======== GIVEN DATA ========

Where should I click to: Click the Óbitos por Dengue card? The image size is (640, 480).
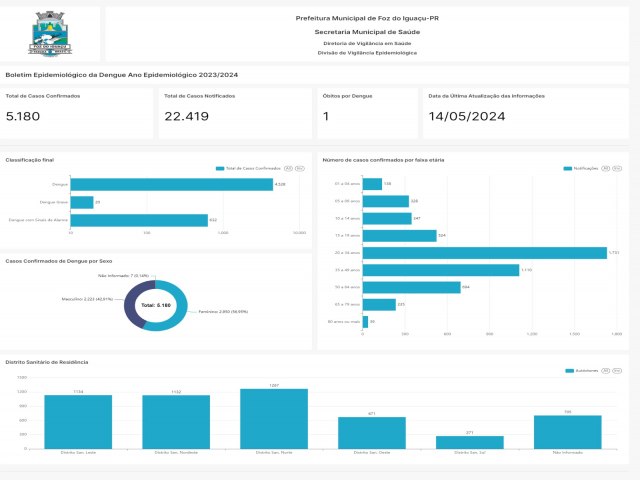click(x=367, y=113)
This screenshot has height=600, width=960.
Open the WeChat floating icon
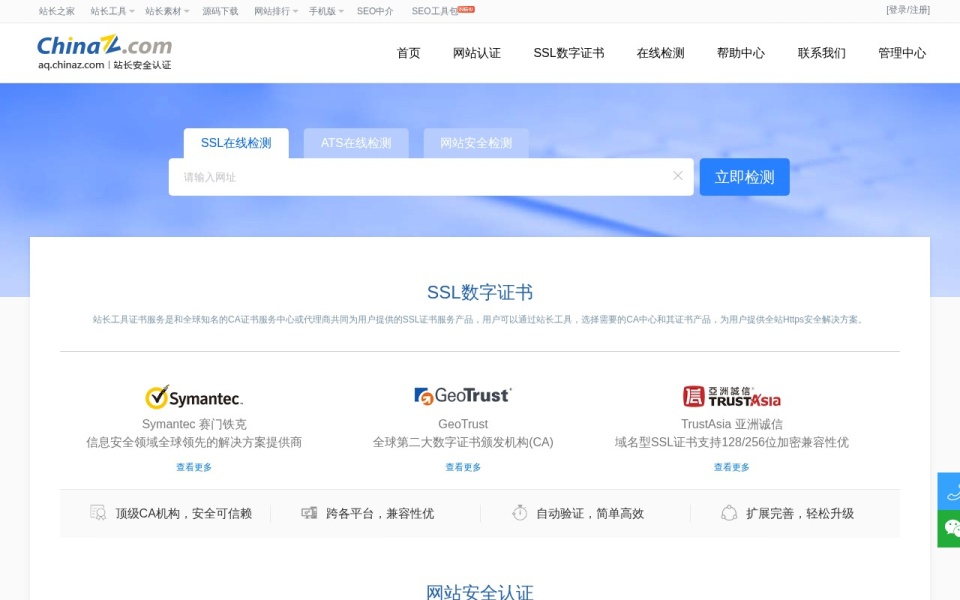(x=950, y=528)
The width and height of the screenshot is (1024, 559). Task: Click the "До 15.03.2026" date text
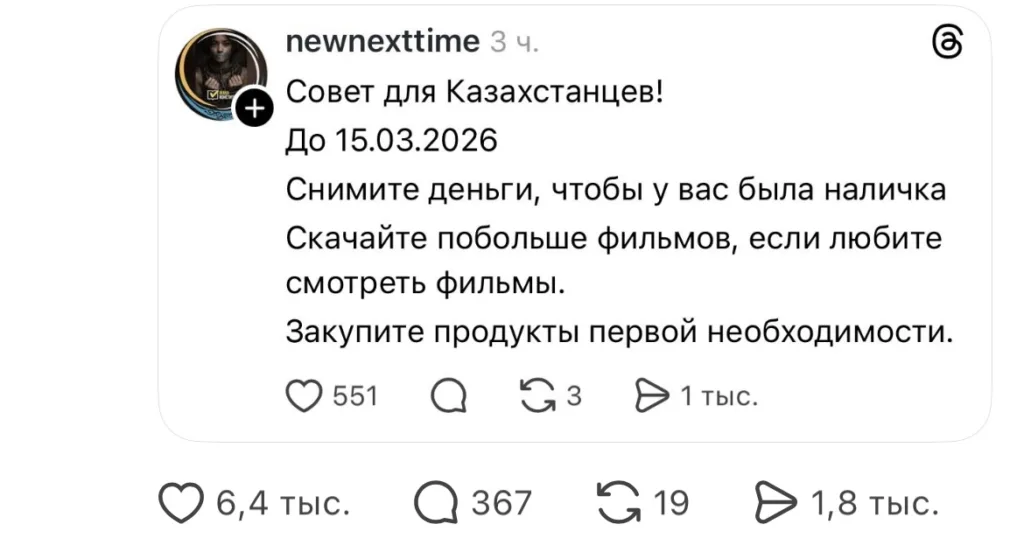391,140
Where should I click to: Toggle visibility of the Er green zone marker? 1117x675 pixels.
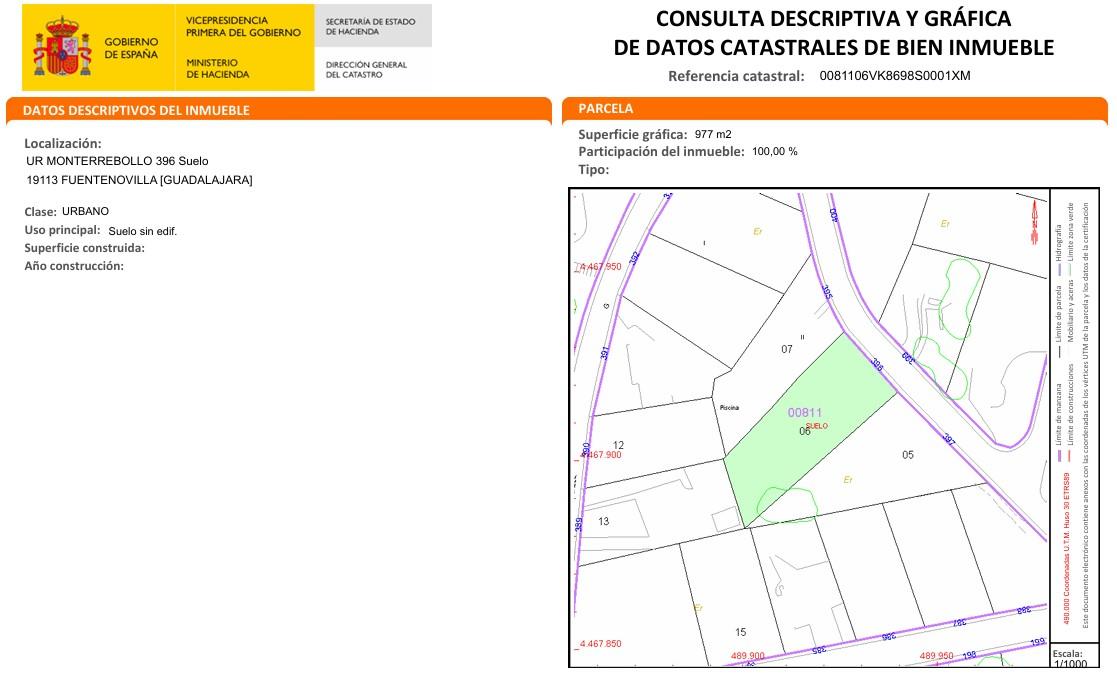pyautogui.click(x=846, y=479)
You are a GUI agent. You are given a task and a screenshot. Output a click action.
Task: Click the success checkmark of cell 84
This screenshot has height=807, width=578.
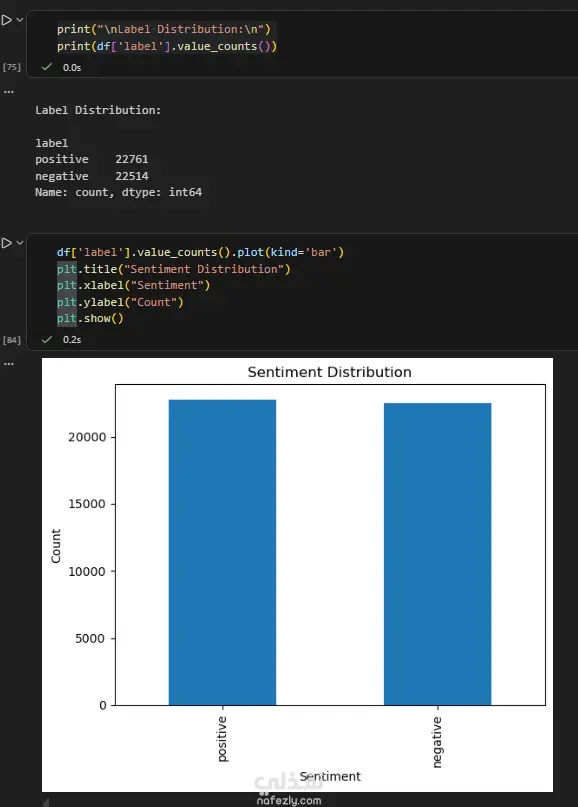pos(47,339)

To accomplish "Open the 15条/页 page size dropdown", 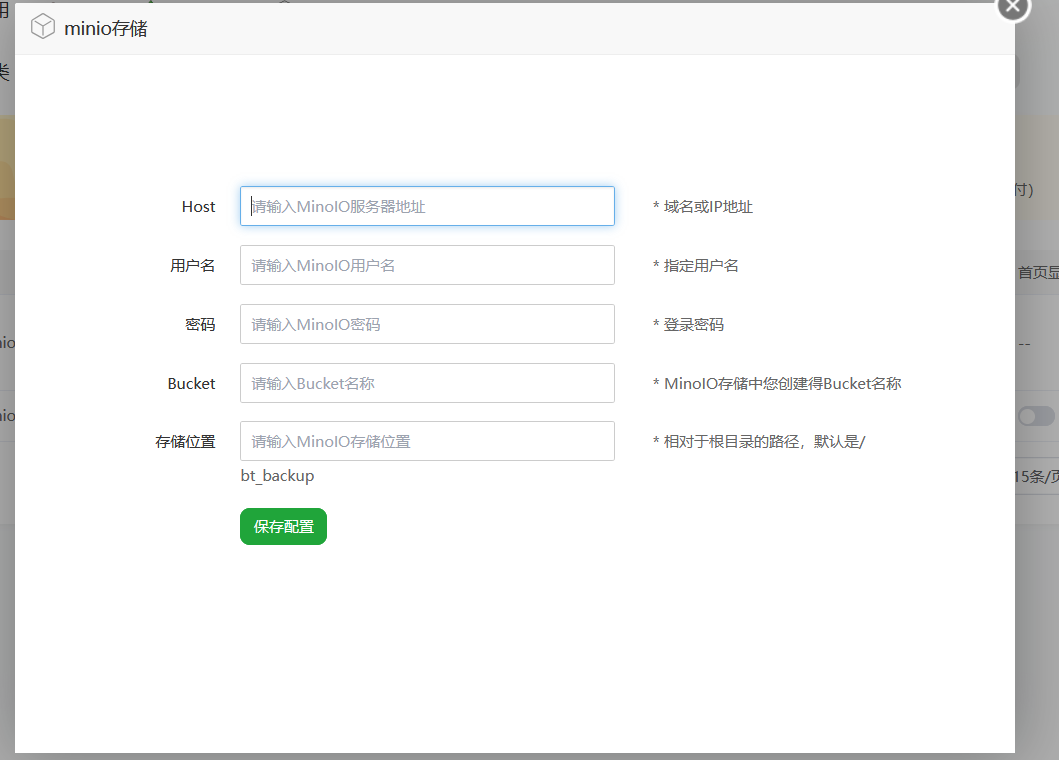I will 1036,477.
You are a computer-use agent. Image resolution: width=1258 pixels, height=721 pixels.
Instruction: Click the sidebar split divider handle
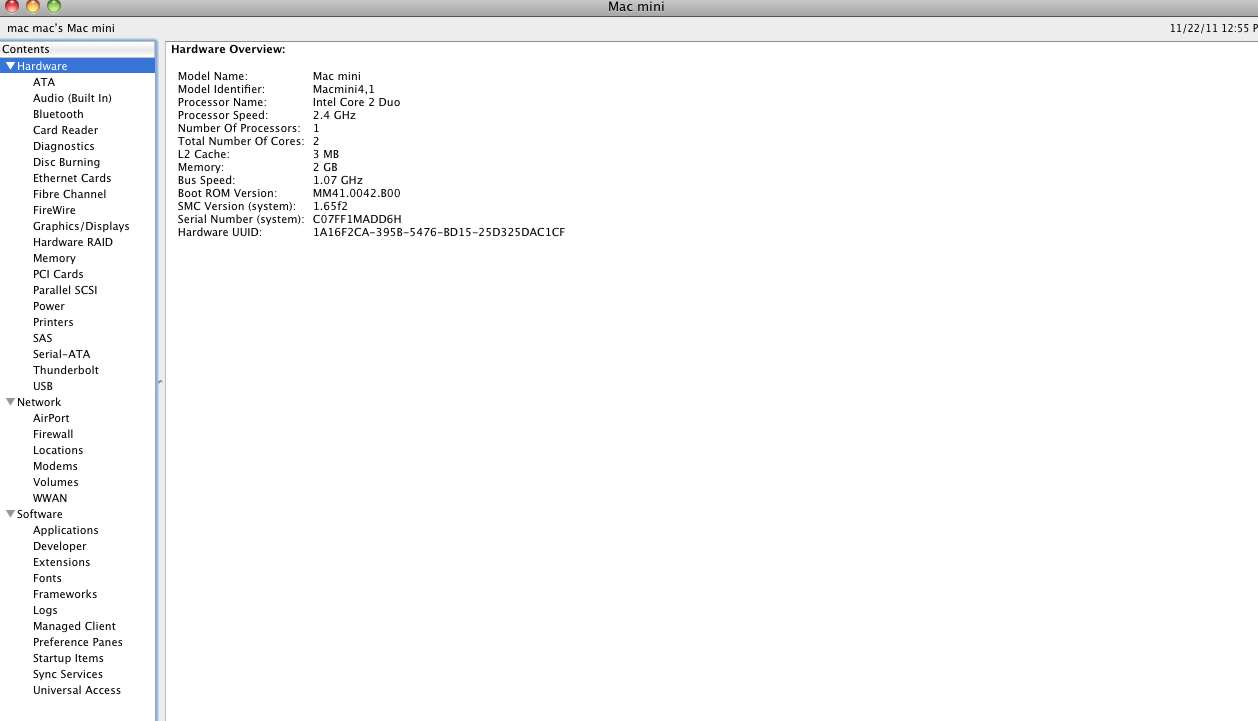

========
======== GIVEN DATA ========

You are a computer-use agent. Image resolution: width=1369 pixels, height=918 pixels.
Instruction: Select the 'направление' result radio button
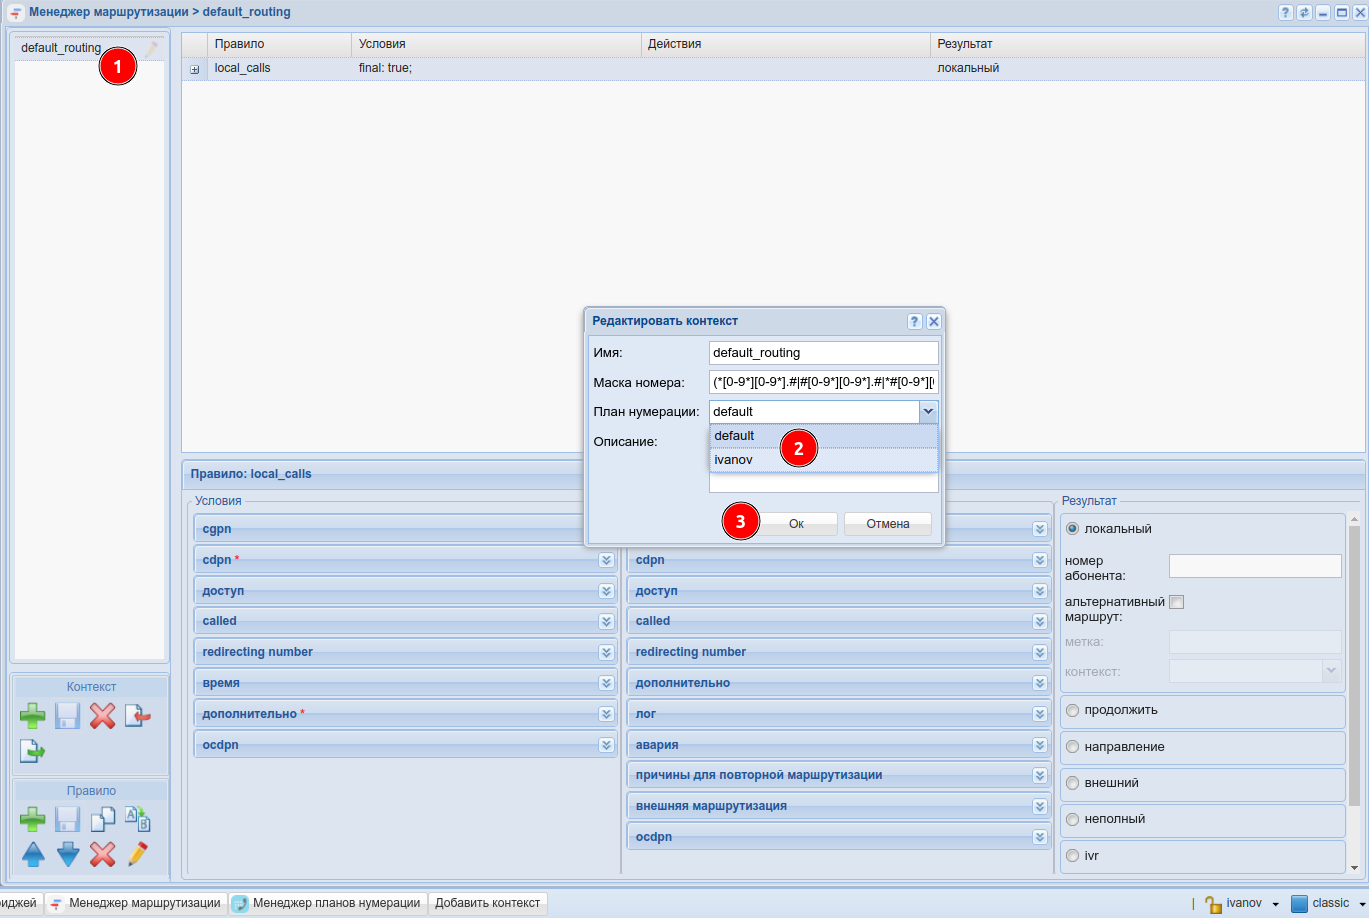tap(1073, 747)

========
======== GIVEN DATA ========

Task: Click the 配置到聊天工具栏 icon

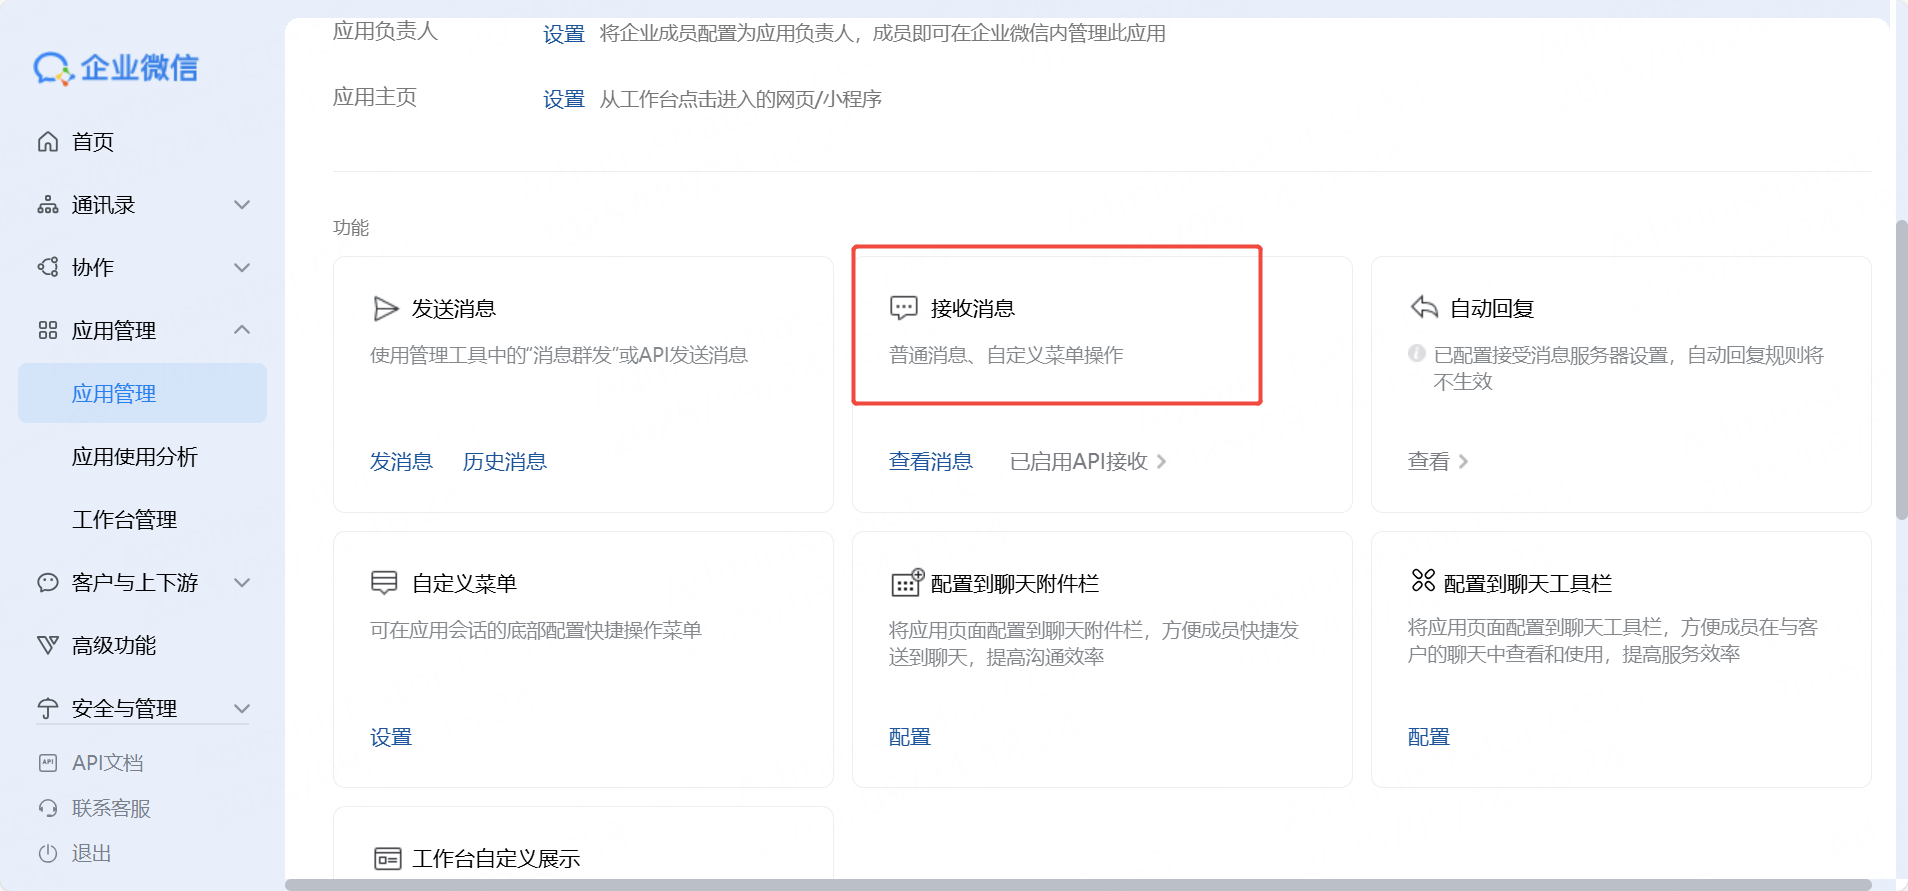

========

* **WHAT TO PRODUCE**
The answer must consist of every line from the entries above that contains the string "computer".

* **EXERCISE RESULT**
You are a computer-use agent. Image resolution: width=1258 pixels, height=721 pixels.
You are a computer-use agent. Image resolution: width=1369 pixels, height=918 pixels.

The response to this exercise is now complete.